The Devices. I realised after posting these photos that Walmer/Sandown is actually slightly off scale due to an error in conversions (it should be about 7/10ths the width of Deal.) Ho hum.

There are an awful lot of 3d modelling tools out there; some are free, some are very expensive, almost all of them are quite intimidating. I took the lead from a chap on the Mortal Engines server, Alec Matthews (who makes magnificent little models for model railways and is the one who inspired me to get into 3d printing at all, really) and started using Tinkercad. I got a bit of stick in other channels for this as “baby’s first 3d design package”, but that’s fine because I’m a baby and this is my first 3d design package.

Tinkercad is free, web-based, and has one real pecularity: rather than the more common draw-and-extrude model, you can only create “negative” and “positive” 3d polygons and apply them to each other. So to make a more complex shape, like a Tudor arch, you need to construct it out of other simpler polygons and combine them; to make a crenellated tower, you need to create a cylinder, a smaller “negative” cylinder inside to cut it out, and then a lot of little cutout bits for the crenels themselves.

Two attempts at a Tudor arch in this system: the first a very poor showing using a rectangle for the doorway, a flattened cylinder for the arch, and a rotated square for the point. The second, after looking into the actual architectural principles of Tudor arches, correctly uses two cylinders for the corners of the arch, a flattened square for the centre, and two more squares to create the doorway and fill in the gaps. These parts can then be combined into an “object” which can be used, positive or negative, to create appropriately shaped holes in things.

This is about as far as I got with the hand-drawn stuff; I was close to giving up and trying a more advanced tool when I discovered Codeblocks. Tinkercad has a function where, rather than wiggle lots of polygons around with keyboard & mouse, you can use code (pre-assembled blocks rather than actually typing it) to create polygons, move them around and apply them to each other. Like a lot of things about Tinkercad, it’s got a difficult, unpolished UI and a Fisher-Price aesthetic, but it’s also very easy to pick up.*

This is how that turret up there was made, for instance. (I’ve actually discovered a more elegant way of doing crenellations since, but this was about day two.)

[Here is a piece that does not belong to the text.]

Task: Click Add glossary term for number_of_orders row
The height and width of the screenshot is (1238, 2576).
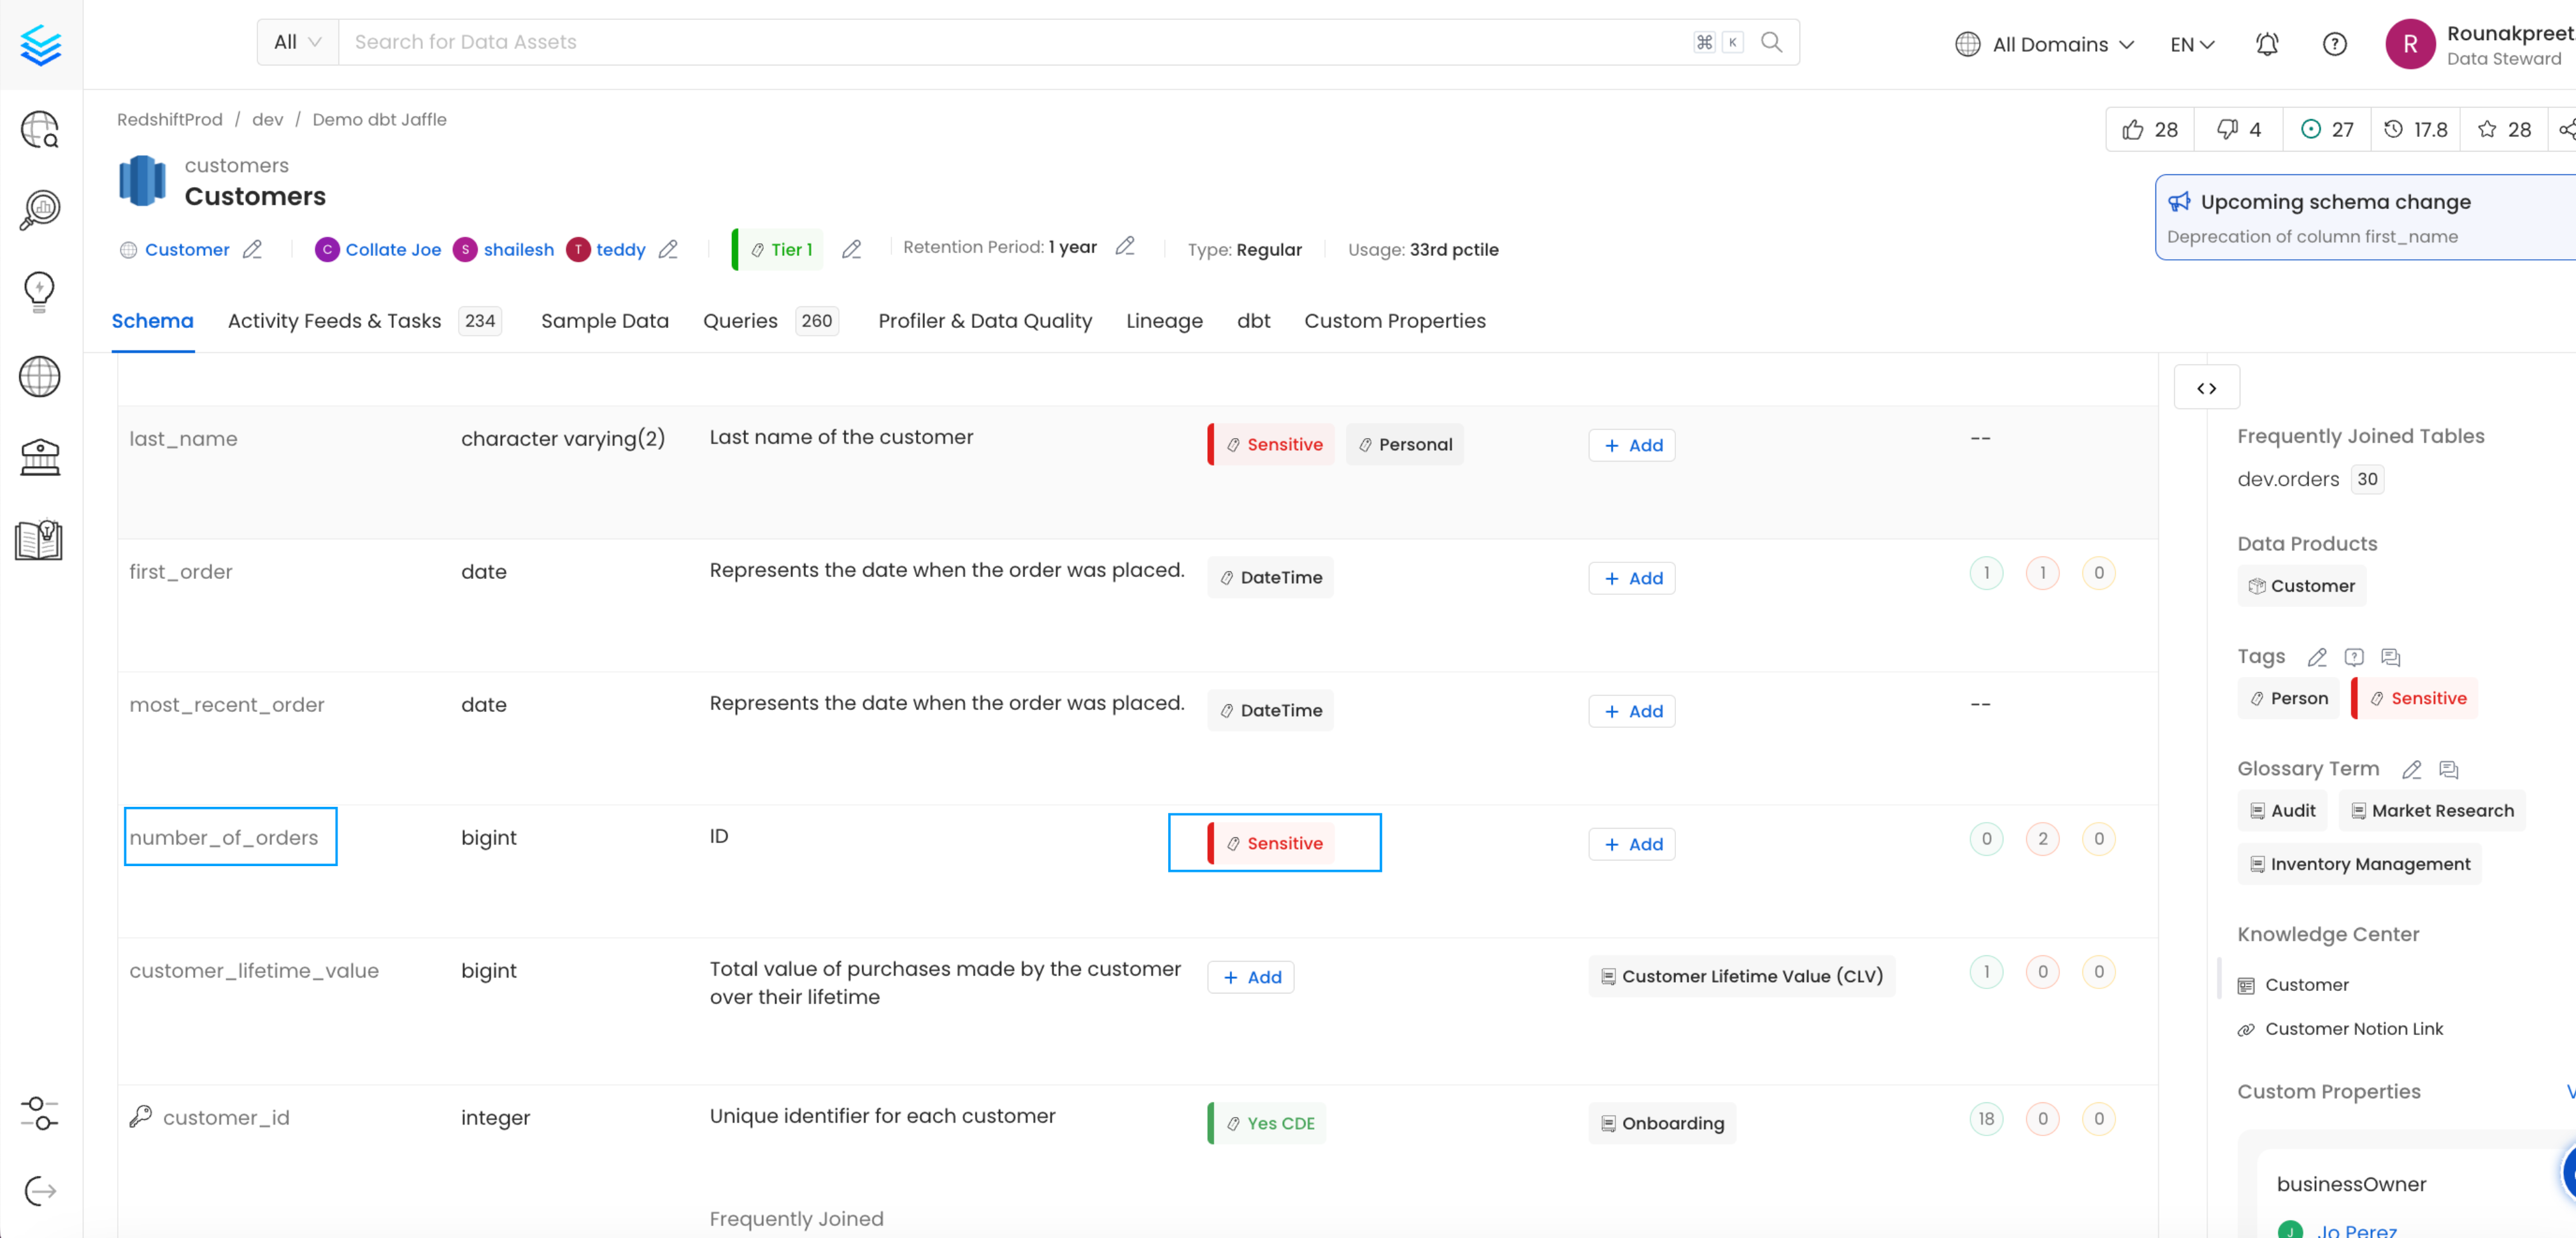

Tinkercad’s limitations aside, this is ideal for repeated geometric structures like the Device Forts. It took about a week of tweaking Deal Castle into multiple stages and assembling the final parts “by hand” (there’s a limit of 200 ‘primitives’ in each codeblocks setup which limits quite how elaborate you can be), but the end results were really quite pleasing.

I realise posting this screenshot that it has a problem with the alignment of the gate, which I fixed in the final model but never took a picture of. Ho hum.

I am going to have to bite the bullet and learn a better tool one day, but for now it’s enough. The eagle-eyed among you will note that there are actually three castles up at the top, of rather different configurations, and next week I’m going to talk about the experience of 3d printing and every good historian’s favourite topic, SOURCES.

The tiny nubbles on the two lower bastions flanking the gatehouse are too small to come up in my 3d prints, but they’re THERE.

* There is something irritatingly half-arsed about the implementation of a lot of features in Codeblocks; in particular, the way it handles shapes which aren’t cylinders or cuboids is absolutely demented. You create a “polygon” and you can determine its shapes and smoothness, but you can’t actually set a size for it, only apply a “scale” modifier which doesn’t correspond to any actual units. It’s purely eyeballing and trial-and-error to get it to the right size.